Traces: 1873- Wordless maps
For the last few years, I have been working on a project following the poets Paul Verlaine and Arthur Rimbaud through London as they knew it in 1872-73. I followed their traces through the city, seeing it with their eyes, hearing the words they heard, mapping out the areas they frequented. It has been a fascinating poetic journey and I even caught glimpses of a forbidden London within their texts..
During this quest, I accumulates a growing stash of materials, debris of my research: old images of London, maps, dictionaries, and of course the poems I pored over day after day as I interrogated the secret languages concealed within.
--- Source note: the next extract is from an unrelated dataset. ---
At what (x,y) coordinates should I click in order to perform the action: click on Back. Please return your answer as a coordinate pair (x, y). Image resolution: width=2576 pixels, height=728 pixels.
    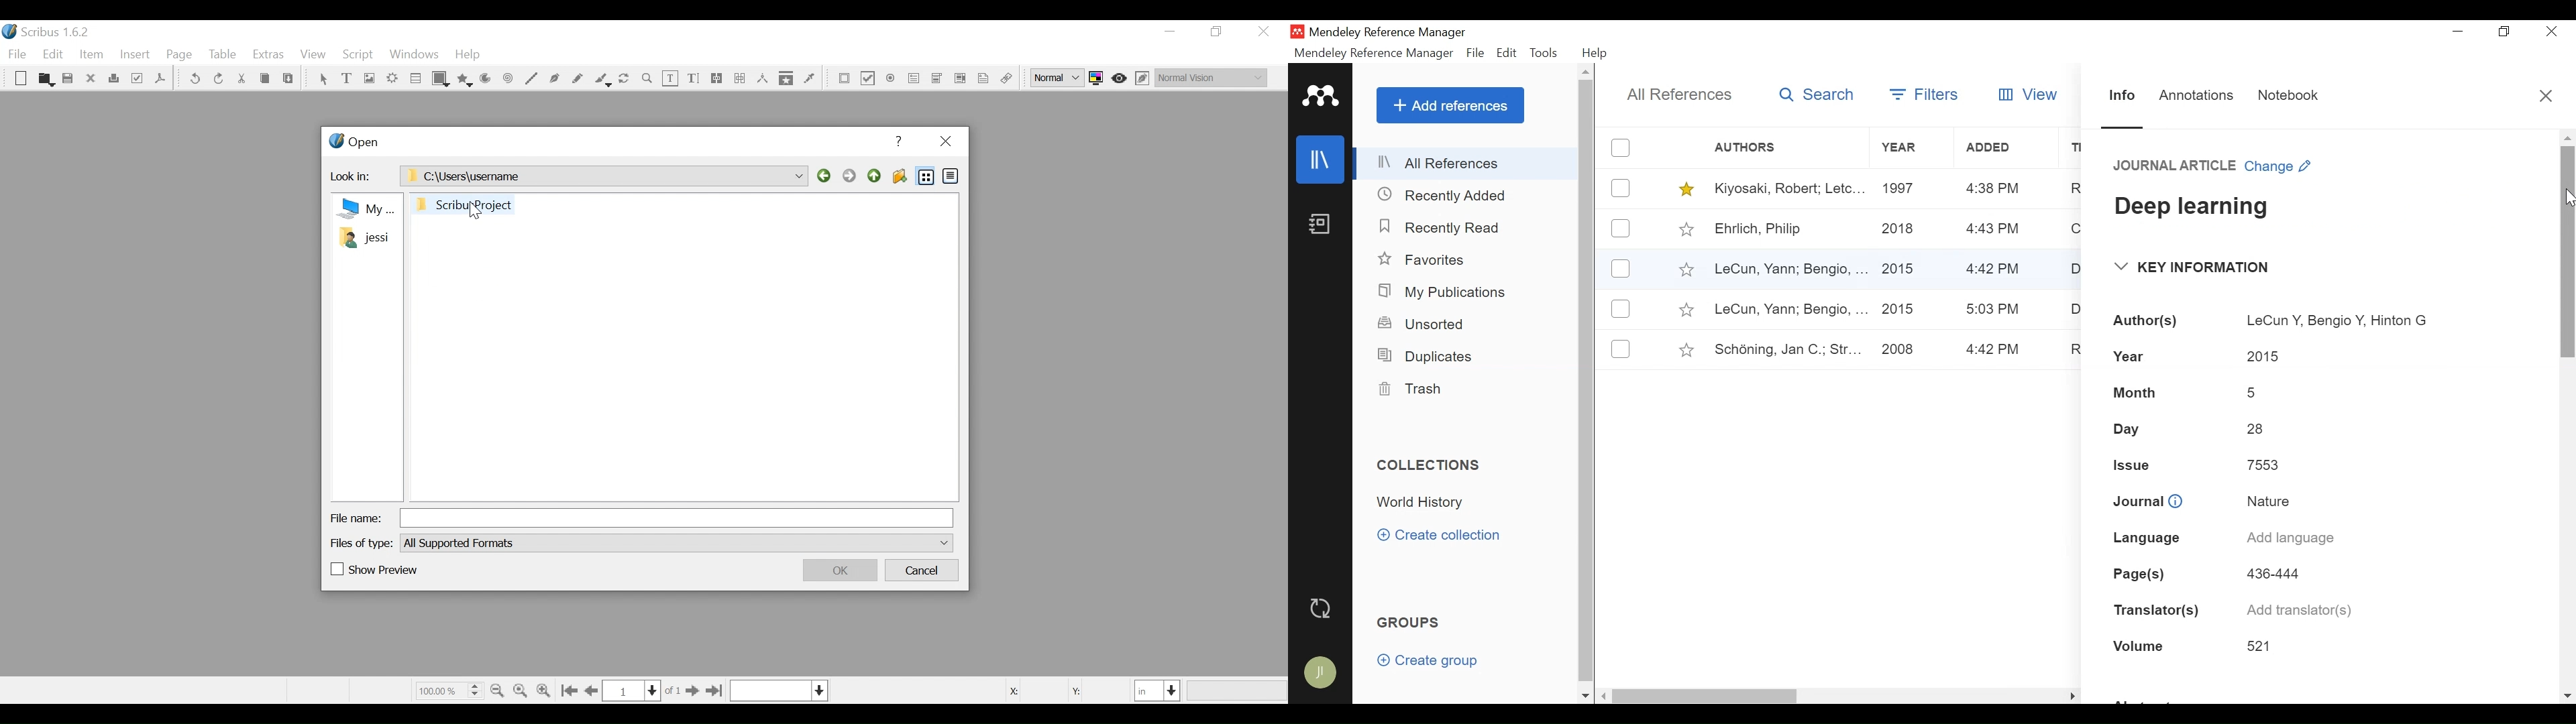
    Looking at the image, I should click on (826, 176).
So when I embarked on a journey to discover etching last year, I summoned my poets to come with me, and decided to use this cache of material as a guiding light through my experimentation. I didn’t know where I was going, or what the result would look like, but I wanted to assemble these traces of 1873 London into a visual exploration.
This is the result.
Maps, like romances, are normally lined with words. Remove them, and the disorientation is vertiginous. The poems fade breathlessly into the silence. The city is a maze, a place that you no longer recognize or maybe never knew.
During my research, I stumbled into a lot of maps of London as it was in the late 19th century. The city changed a lot in this period, its topography altered by new streets, the fabric of urban life transformed by the arrival of trains and electricity.
The maps were barely recognisable to me, and I erased them more and more as I worked on etching them: I traced them onto drafting paper and then onto the etching plates, each copy slowly eroding the recognisable landmarks and leaving a labyrinthine pattern of lines and shapes. I removed all the names, leaving the viewer lost with nothing to orient themselves with.
The resulting prints bear witness of this process of decay and disappearance, a city both familiar and unknown.